La Fed di Jerome Powell si oppone all'inserimento dei rischi climatici negli standard di Basilea III © Federalreserve/Wikimedia Commons

Mesi e mesi di pressioni da parte degli Stati Uniti hanno portato i loro frutti. Anche se la Federal Reserve sperava di riuscire a ottenere molto di più. Il Comitato di Basilea sulla supervisione bancaria, tramite un comunicato diffuso il 12 maggio, annuncia la pubblicazione di un quadro di rendicontazione dei rischi climatici. Ma sarà soltanto volontario.

Rischi climatici e banche: l’accordo al ribasso del Comitato di Basilea

Le banche centrali e le autorità di regolamentazione di una trentina di Paesi si sono riunite nel Comitato di Basilea con un mandato chiaro: rendere più stabile il sistema bancario internazionale. A tale scopo hanno messo a punto un quadro normativo per i requisiti di capitale delle banche, rafforzato e integrato dopo la crisi finanziaria del 2008. Gli standard più recenti di Basilea III, finalizzati nel 2017, devono ancora entrare pienamente in vigore. Il più recente terreno di scontro è la rendicontazione dei rischi climatici. Perché da un lato c’è una realtà in cui la crisi climatica rischia di mandare in fumo il 15% del prodotto interno lordo (Pil) globale entro la metà del secolo. Dall’altro lato c’è la Federal Reserve che insiste per tenere il clima al di fuori delle regolamentazioni finanziarie.

La soluzione a cui giunge il Comitato di Basilea è, tanto per cambiare, un compromesso. I rischi climatici dunque ci sono, ma nel terzo pilastro (relativo alla disciplina di mercato) anziché nel primo (che definisce i requisiti patrimoniali minimi). Soprattutto, si concentrano sull’analisi degli impatti finanziari degli eventi meteo estremi. Tralasciando i cosiddetti rischi di transizione. Cioè quelli legati alle variazioni delle normative e delle preferenze di mercato, oppure agli stranded assets, i “beni incagliati” destinati a perdere valore con la transizione energetica. Come se non bastasse, la rendicontazione è soltanto volontaria: i singoli Stati avranno l’ultima parola sulla sua adozione.

In bilico il futuro della Task Force del Comitato di Basilea

Gli Stati Uniti speravano in una decisione molto più drastica. Tanto da aver chiesto di sopprimere il gruppo di lavoro che a partire dal 2020 si occupa di rischi climatici all’interno del Comitato di Basilea – che prende il nome di Task Force on Climate-Related Financial Risks – e di sostituirlo con un altro gruppo di rango inferiore. Lo riferiscono alcune fonti dell’agenzia Bloomberg. Il Gruppo dei governatori e delle autorità di vigilanza, però, avrebbe bocciato la proposta.

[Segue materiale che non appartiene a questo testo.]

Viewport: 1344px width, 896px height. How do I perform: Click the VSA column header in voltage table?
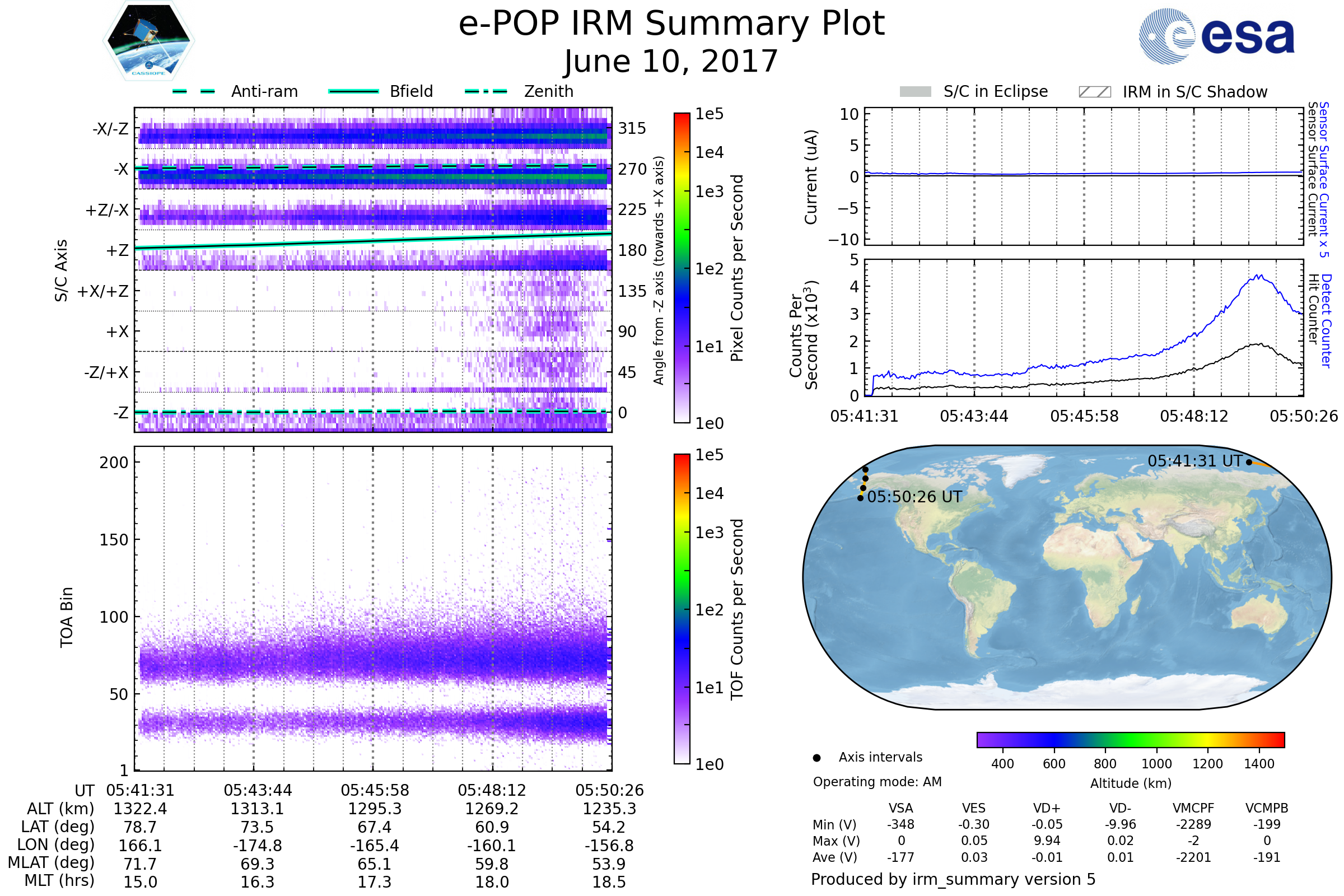[x=900, y=809]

Il futuro a lungo termine della task force resta comunque un punto di domanda. Tant’è che il Comitato di Basilea non la menziona nemmeno nel suo comunicato e si astiene da qualsiasi commento in merito. Sempre secondo Bloomberg, non è da escludere che la Task Force on Climate-Related Financial Risks funga da merce di scambio nei negoziati con gli Stati Uniti. Washington, infatti, deve ancora approvare il pacchetto finale di riforme di Basilea III, a differenza della gran parte degli Stati che ha provveduto nel 2023.

«L’opposizione statunitense – a standard sia volontari sia obbligatori – è un tentativo di limitare la conoscenza e la comprensione dei rischi», dichiara Danielle Fugere, presidente del gruppo di azionariato attivo As You Sow. «Stiamo riducendo la trasparenza proprio quando ne abbiamo più bisogno».